Biological effects of marine oils, fish oil (FO) and krill oil (KO), are mostly attributed to the high content of n-3 polyunsaturated fatty acids (n-3 PUFAs), predominantly eicosapentaenoic acid (EPA) and docosahexaenoic acid (DHA). The study was aimed to investigate the influence of FO and KO on lipid homeostasis and inflammation in an animal model of persistent low-grade exposure to human tumor necrosis factor α (hTNF-α) and to evaluate whether these effects depend on the structural forms of EPA and DHA [triacylglycerols (TAG) vs. phospholipids].

METHODS

Male C57BL/6 hTNF-α mice were fed for 6 weeks a high-fat control diet (24.50 % total fats, w/w) or high-fat diets containing either FO or KO at similar doses of n-3 PUFAs (EPA: 5.23 vs. 5.39 wt%, DHA: 2.82 vs. 2.36 wt% of total fatty acids).

RESULTS

We found that KO, containing bioactive n-3 PUFAs in the form of phospholipids, was capable of modulating lipid metabolism by lowering plasma levels of TAG and cholesterol and stimulating the mitochondrial and peroxisomal fatty acid β-oxidation, as well as improving the overall carnitine turnover.
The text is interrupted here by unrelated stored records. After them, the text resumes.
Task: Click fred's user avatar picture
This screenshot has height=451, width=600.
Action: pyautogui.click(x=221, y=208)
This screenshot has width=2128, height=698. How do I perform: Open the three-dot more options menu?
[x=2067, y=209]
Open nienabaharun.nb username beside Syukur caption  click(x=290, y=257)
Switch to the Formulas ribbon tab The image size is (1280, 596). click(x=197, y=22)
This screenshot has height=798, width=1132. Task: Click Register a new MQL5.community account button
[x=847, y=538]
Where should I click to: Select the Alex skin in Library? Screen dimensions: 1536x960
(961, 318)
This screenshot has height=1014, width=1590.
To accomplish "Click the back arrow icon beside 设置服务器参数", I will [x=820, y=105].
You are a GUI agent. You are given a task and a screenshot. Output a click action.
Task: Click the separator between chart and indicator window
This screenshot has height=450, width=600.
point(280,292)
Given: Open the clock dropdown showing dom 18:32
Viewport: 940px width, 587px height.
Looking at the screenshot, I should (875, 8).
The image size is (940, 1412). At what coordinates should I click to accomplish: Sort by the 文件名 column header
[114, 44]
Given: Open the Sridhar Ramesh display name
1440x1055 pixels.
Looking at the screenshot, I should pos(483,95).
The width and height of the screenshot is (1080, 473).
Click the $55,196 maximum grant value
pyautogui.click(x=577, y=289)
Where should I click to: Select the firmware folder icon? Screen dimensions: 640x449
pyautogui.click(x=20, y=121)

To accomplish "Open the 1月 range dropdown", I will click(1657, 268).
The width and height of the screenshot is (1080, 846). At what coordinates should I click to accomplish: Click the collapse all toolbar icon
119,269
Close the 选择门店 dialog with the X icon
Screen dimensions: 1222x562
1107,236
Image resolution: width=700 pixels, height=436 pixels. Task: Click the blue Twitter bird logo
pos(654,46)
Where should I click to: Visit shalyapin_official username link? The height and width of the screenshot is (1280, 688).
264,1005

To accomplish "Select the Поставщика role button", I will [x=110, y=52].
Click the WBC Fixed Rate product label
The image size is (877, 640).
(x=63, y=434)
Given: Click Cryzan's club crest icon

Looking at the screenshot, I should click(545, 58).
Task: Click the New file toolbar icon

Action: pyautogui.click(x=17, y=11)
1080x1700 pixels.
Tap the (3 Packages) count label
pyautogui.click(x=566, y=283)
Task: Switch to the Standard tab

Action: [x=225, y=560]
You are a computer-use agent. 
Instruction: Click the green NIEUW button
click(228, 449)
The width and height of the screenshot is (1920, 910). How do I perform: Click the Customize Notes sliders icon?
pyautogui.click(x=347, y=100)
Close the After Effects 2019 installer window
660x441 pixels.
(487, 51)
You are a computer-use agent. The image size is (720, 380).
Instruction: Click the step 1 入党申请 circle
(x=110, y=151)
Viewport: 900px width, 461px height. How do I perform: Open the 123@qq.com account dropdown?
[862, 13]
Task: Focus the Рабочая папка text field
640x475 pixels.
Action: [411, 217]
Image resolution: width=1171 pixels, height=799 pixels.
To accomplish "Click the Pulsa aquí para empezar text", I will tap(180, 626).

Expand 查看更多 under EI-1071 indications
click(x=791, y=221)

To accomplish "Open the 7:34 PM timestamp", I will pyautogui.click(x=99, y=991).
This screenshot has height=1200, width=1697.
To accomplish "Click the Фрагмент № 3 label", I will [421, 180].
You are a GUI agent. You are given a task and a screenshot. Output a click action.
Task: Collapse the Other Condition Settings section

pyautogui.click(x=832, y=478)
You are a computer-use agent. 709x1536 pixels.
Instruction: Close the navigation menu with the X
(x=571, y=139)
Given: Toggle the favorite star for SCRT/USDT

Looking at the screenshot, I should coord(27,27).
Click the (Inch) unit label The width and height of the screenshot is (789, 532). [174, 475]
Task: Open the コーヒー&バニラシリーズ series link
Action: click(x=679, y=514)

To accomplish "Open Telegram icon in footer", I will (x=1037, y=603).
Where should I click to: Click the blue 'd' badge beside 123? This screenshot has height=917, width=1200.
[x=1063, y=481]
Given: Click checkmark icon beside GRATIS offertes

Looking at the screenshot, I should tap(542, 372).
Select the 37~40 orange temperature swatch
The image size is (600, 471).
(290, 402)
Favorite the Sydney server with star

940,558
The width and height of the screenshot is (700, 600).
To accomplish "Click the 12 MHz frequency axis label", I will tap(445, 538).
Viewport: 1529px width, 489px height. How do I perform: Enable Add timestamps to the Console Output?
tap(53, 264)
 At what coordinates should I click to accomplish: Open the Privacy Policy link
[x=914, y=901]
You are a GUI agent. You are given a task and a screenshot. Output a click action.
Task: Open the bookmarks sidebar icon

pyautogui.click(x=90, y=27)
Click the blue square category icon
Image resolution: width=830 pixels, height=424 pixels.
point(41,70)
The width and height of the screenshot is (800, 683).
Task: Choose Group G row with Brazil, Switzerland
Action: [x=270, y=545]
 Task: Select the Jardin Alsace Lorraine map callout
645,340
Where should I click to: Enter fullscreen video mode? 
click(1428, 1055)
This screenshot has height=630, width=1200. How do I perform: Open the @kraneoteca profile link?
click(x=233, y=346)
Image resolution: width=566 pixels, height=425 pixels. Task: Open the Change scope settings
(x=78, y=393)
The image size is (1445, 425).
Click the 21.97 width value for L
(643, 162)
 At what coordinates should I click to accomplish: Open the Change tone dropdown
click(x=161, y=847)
Though the administration of FO was not as effective as KO in the lowering of plasma TAG, FO significantly improved the levels of all cholesterol classes in plasma. Except from the increase in the levels of IL-17 in FO-fed mice and a trend to decrease in MCP-1 levels in KO-fed animals, the levels of pro-inflammatory cytokines were not substantially different between treatment groups.

CONCLUSION

Our findings demonstrate that FO and KO are comparable dietary sources of n-3 PUFAs. However, when quantitatively similar doses of n-3 PUFAs are administered, KO seems to have a greater potential to promote lipid catabolism. The effect of dietary oils on the levels of inflammatory markers in hTNF-α transgenic mice fed a high-fat diet needs further investigations.